From b7474179612a1e7a574b0bf0a64367f36436985e Mon Sep 17 00:00:00 2001
From: yangdx <gzdaniel@me.com>
Date: Sun, 31 Aug 2025 13:17:20 +0800
Subject: [PATCH] feat: enhance text extraction text sanitization and
 normalization

- Improve reduntant quotes in entity and relation name, type and keywords
- Add HTML tag cleaning and Chinese symbol conversion
- Filter out short numeric content and malformed text
- Enhance entity type validation with character filtering
---
 lightrag/operate.py |  22 ++++++---
 lightrag/utils.py   | 111 ++++++++++++++++++++++++++++++++++++--------
 2 files changed, 108 insertions(+), 25 deletions(-)

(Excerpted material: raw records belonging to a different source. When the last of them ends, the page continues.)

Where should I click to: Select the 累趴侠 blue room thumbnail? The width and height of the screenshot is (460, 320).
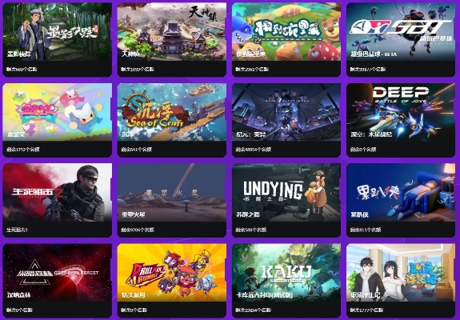(401, 193)
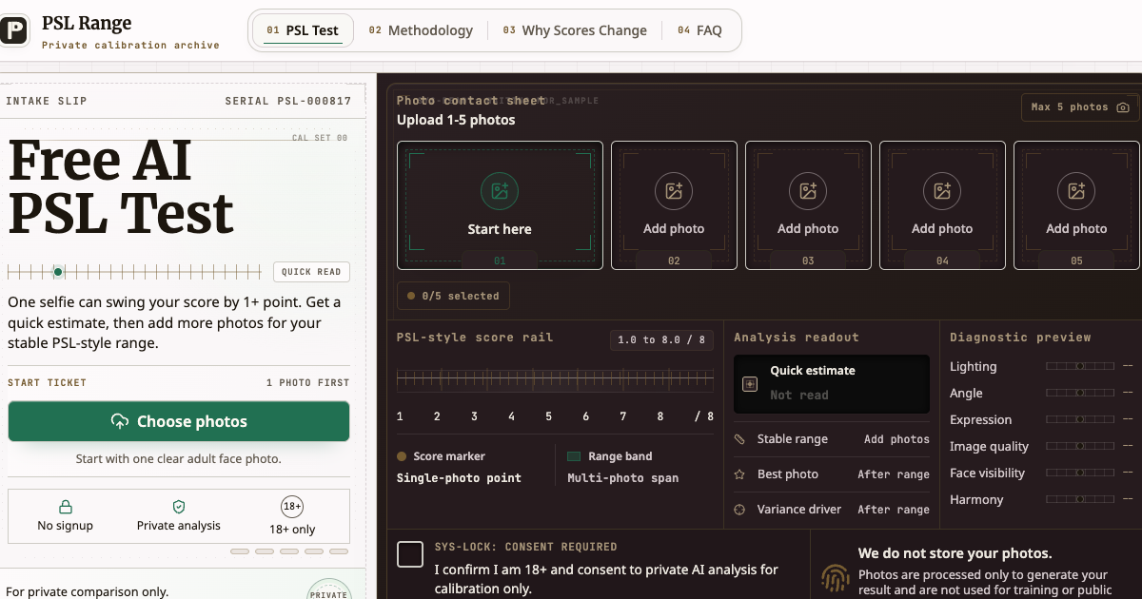Click the add-image icon in slot 04
Viewport: 1142px width, 599px height.
pos(942,191)
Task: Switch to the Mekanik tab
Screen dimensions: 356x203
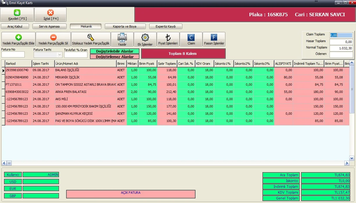Action: (x=86, y=26)
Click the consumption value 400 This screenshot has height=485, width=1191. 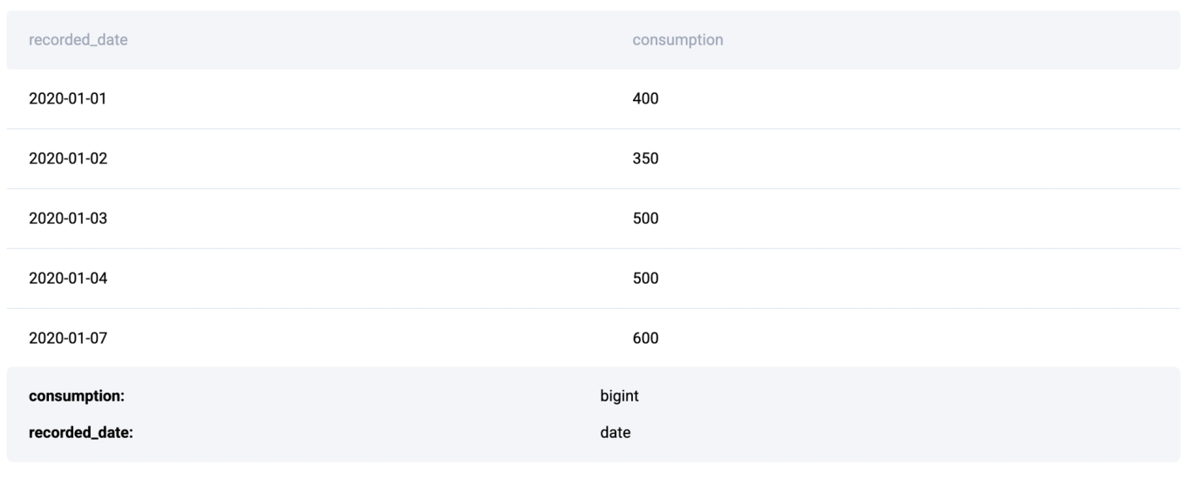pos(645,98)

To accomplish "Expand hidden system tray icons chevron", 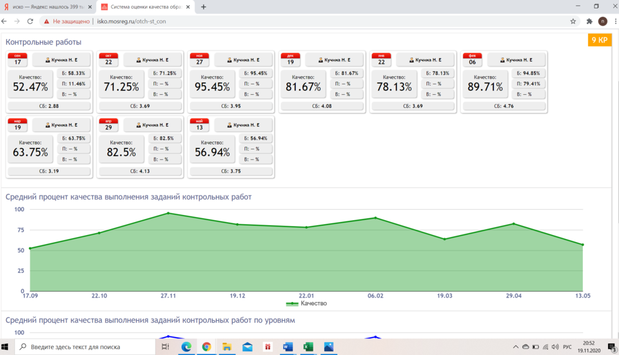I will click(x=515, y=347).
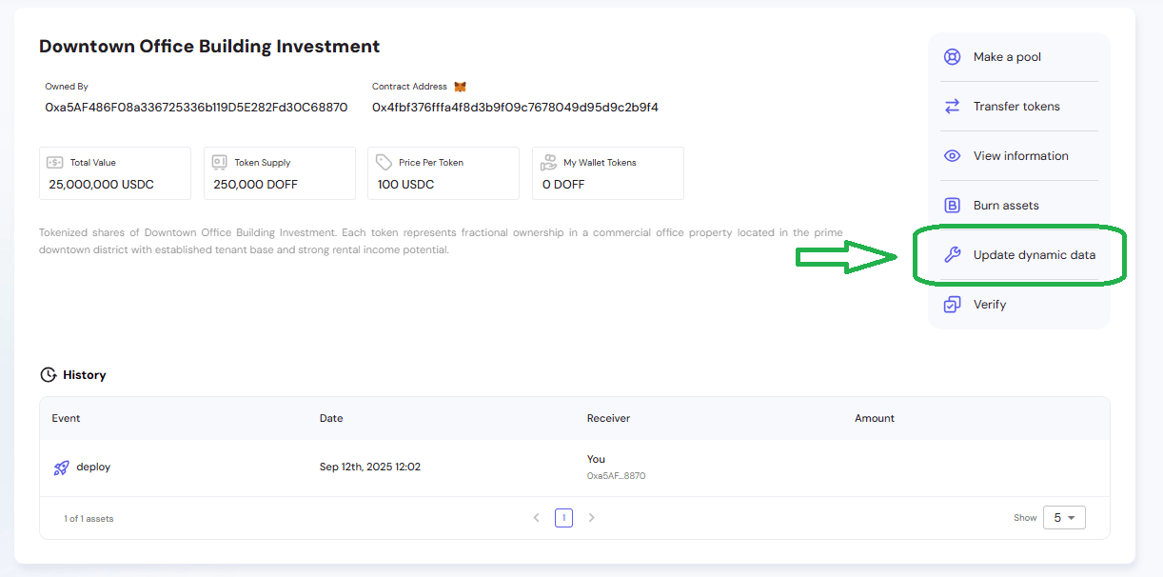Click the Update dynamic data wrench icon
1163x577 pixels.
click(x=952, y=255)
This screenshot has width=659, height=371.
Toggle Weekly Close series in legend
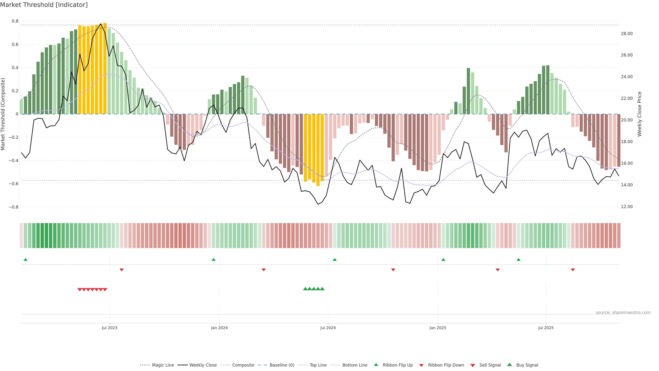point(203,365)
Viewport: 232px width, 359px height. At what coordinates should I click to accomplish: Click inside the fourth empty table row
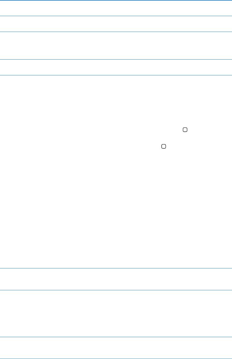116,67
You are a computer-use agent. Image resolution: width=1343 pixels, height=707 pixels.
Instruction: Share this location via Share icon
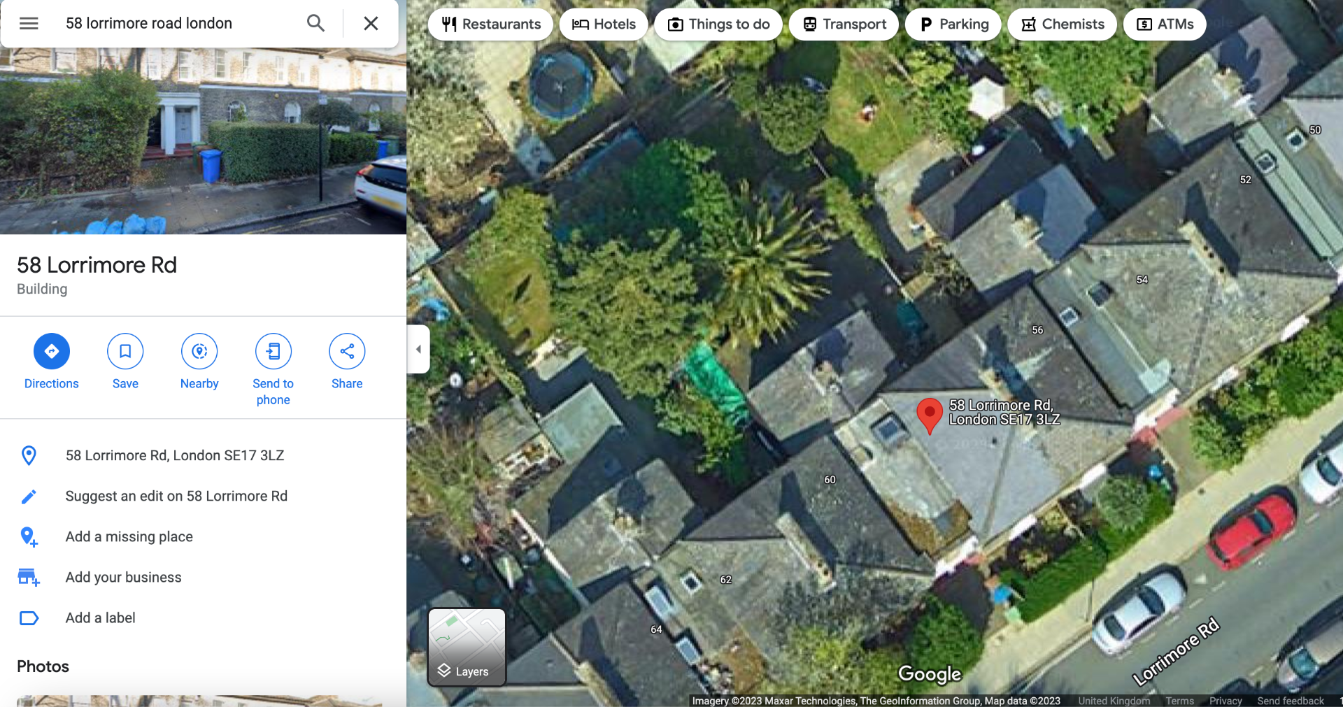(347, 351)
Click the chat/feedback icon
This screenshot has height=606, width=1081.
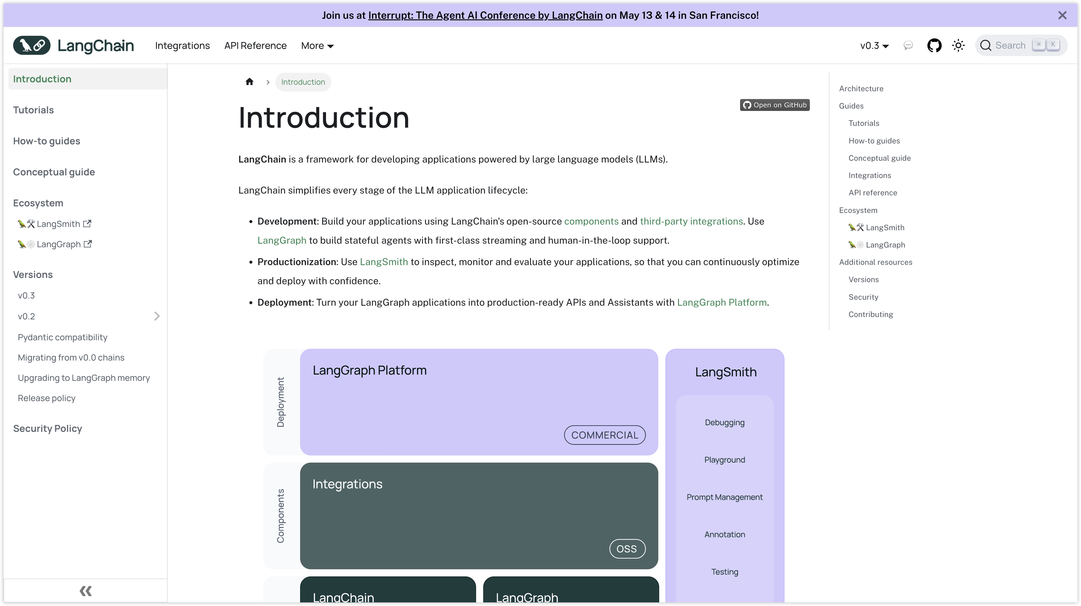(909, 45)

diff --git a/lightrag/operate.py b/lightrag/operate.py
index b83790ab..4fa5ddb1 100644
--- a/lightrag/operate.py
+++ b/lightrag/operate.py
@@ -319,7 +319,7 @@ async def _handle_single_entity_extraction(
 
     try:
         entity_name = sanitize_and_normalize_extracted_text(
-            record_attributes[1], is_entity=True
+            record_attributes[1], remove_inner_quotes=True
         )
 
         # Validate entity name after all cleaning steps
@@ -330,9 +330,13 @@ async def _handle_single_entity_extraction(
             return None
 
         # Process entity type with same cleaning pipeline
-        entity_type = sanitize_and_normalize_extracted_text(record_attributes[2])
+        entity_type = sanitize_and_normalize_extracted_text(
+            record_attributes[2], remove_inner_quotes=True
+        )
 
-        if not entity_type.strip() or entity_type.startswith('("'):
+        if not entity_type.strip() or any(
+            char in entity_type for char in ["'", "(", ")", "<", ">", "|", "/", "\\"]
+        ):
             logger.warning(
                 f"Entity extraction error: invalid entity type in: {record_attributes}"
             )
@@ -376,8 +380,12 @@ async def _handle_single_relationship_extraction(
         return None
 
     try:
-        source = sanitize_and_normalize_extracted_text(record_attributes[1])
-        target = sanitize_and_normalize_extracted_text(record_attributes[2])
+        source = sanitize_and_normalize_extracted_text(
+            record_attributes[1], remove_inner_quotes=True
+        )
+        target = sanitize_and_normalize_extracted_text(
+            record_attributes[2], remove_inner_quotes=True
+        )
 
         # Validate entity names after all cleaning steps
         if not source:
@@ -402,7 +410,9 @@ async def _handle_single_relationship_extraction(
         edge_description = sanitize_and_normalize_extracted_text(record_attributes[3])
 
         # Process keywords with same cleaning pipeline
-        edge_keywords = sanitize_and_normalize_extracted_text(record_attributes[4])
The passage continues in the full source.